Risk Perception and Use in Adolescents
Marijuana use among adolescents has been increasing. Data that has tracked risk perception and use of marijuana among adolescents over decades clearly shows an inverse relationship; as adolescent risk perception wanes, marijuana use increases. As more states legalize medical and recreational marijuana, risk perception is expected to decrease, causing the prevalence of use among adolescent to continue to rise. This is among the most concerning of issues about the drug’s legalization because so many of the negative effects of marijuana—including cognitive impairment and risk for short- and long-term psychosis— are heightened when used during adolescence.
There is some evidence that compounds naturally found in marijuana have therapeutic benefit for symptoms of diseases such as HIV/AIDS, multiple sclerosis, and cancer. If these compounds are to be used under the auspices of ‘medical marijuana,’ they should undergo the same rigorous approval process that other medications prescribed by physicians, including randomized, placebo- and active-controlled trials to evaluate safety and efficacy, not by popular vote or state legislature. Furthermore, these therapeutic compounds should be administered via a route that minimizes long-term health risk (i.e., via oral pill) and should be dispensed by centrally regulated pharmacies to ensure the purity and concentration of the drug and allow for the recall of contaminated batches.

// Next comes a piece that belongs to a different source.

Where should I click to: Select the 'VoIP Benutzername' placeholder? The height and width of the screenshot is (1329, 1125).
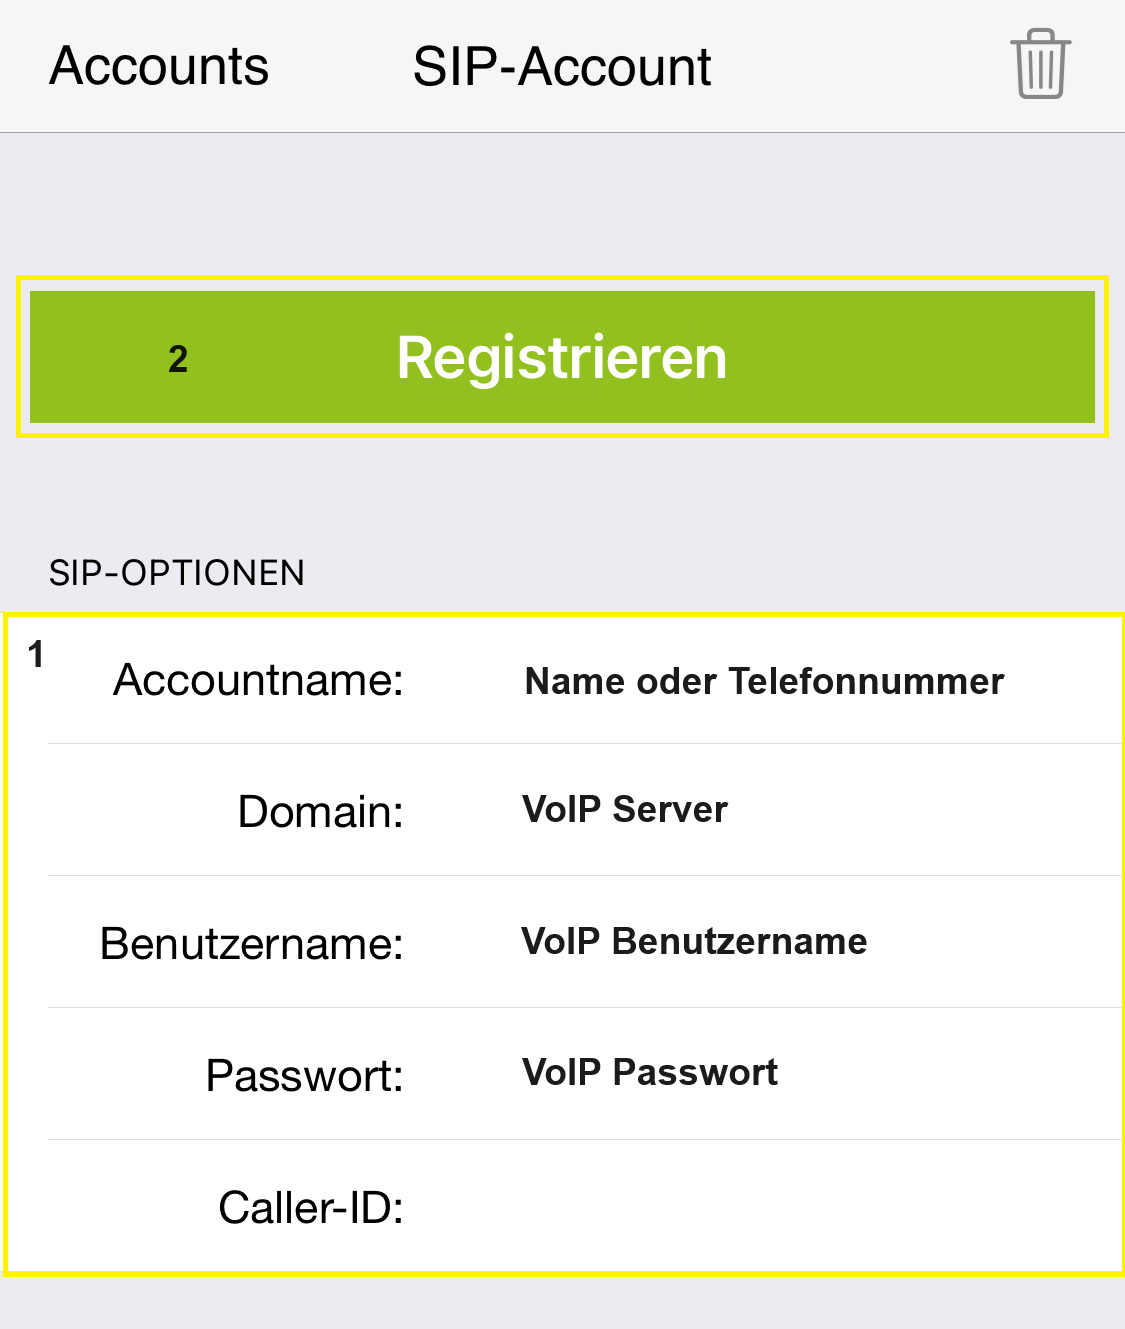[694, 941]
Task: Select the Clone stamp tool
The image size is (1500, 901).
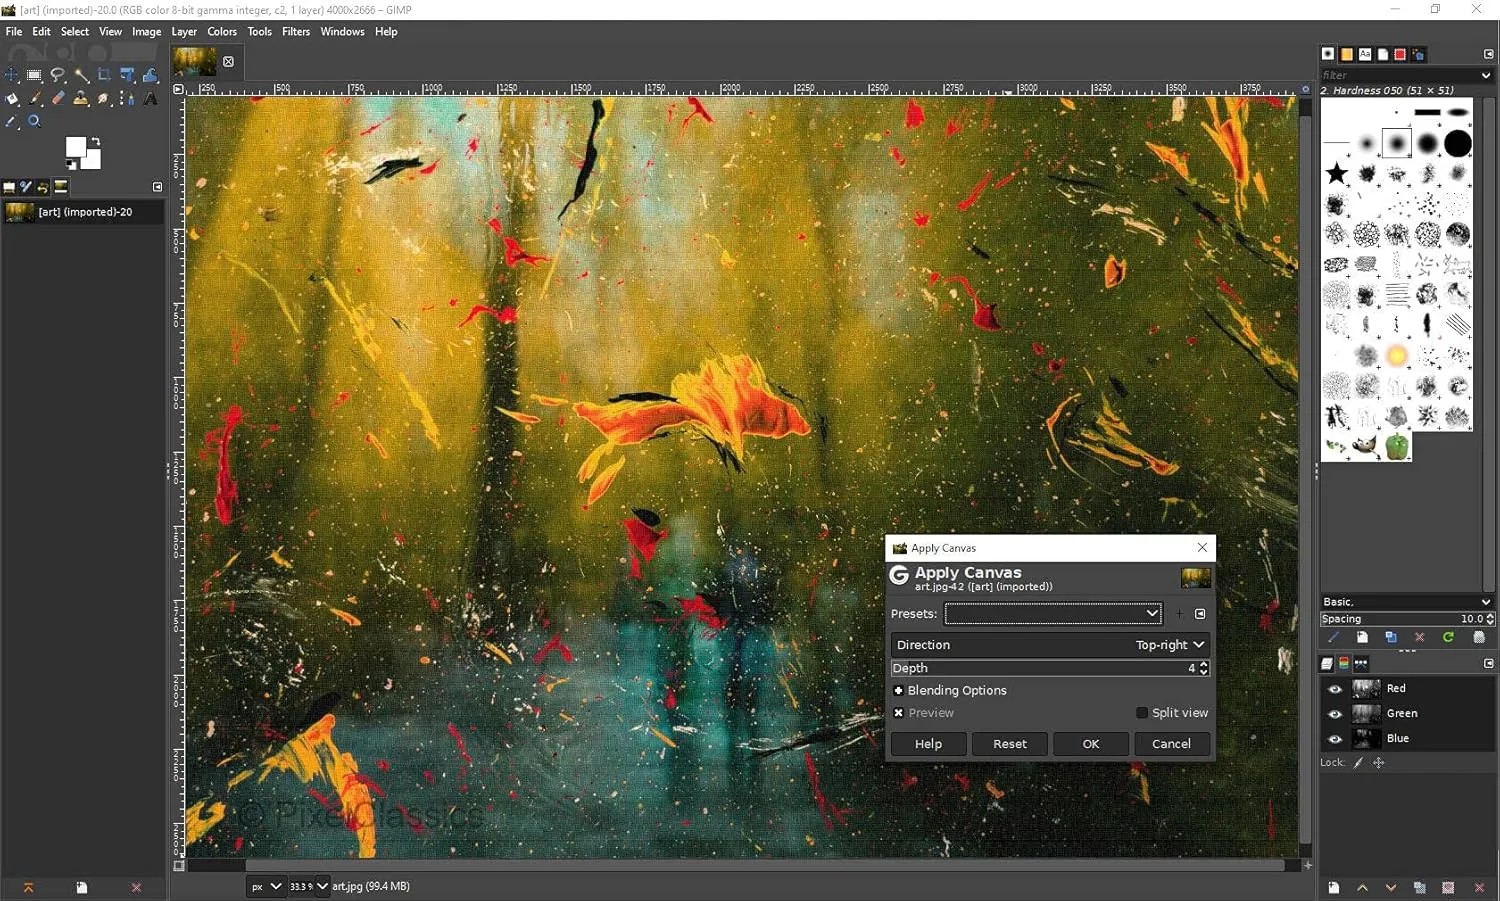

Marijuana for recreational use will have many adverse health effects. The drug is addictive, with mounting evidence for the existence of a withdrawal syndrome. Furthermore, it has been shown to have adverse effects on mental health, intelligence (including irreversible declines in cognition), and the respiratory system. Driving while acutely intoxicated with marijuana greatly increases the risk of fatal motor vehicle collision. Legalization for recreational use may have theoretical (but still unproven) beneficial social effects regarding issues such as domestic criminal justice policy, but these effects will not come without substantial public health and social costs. Currently there is a lack of resources devoted to educating physicians about this most commonly used illicit substance. The potential benefits and significant risks associated with marijuana use should be taught in medical schools and residency programs throughout the country.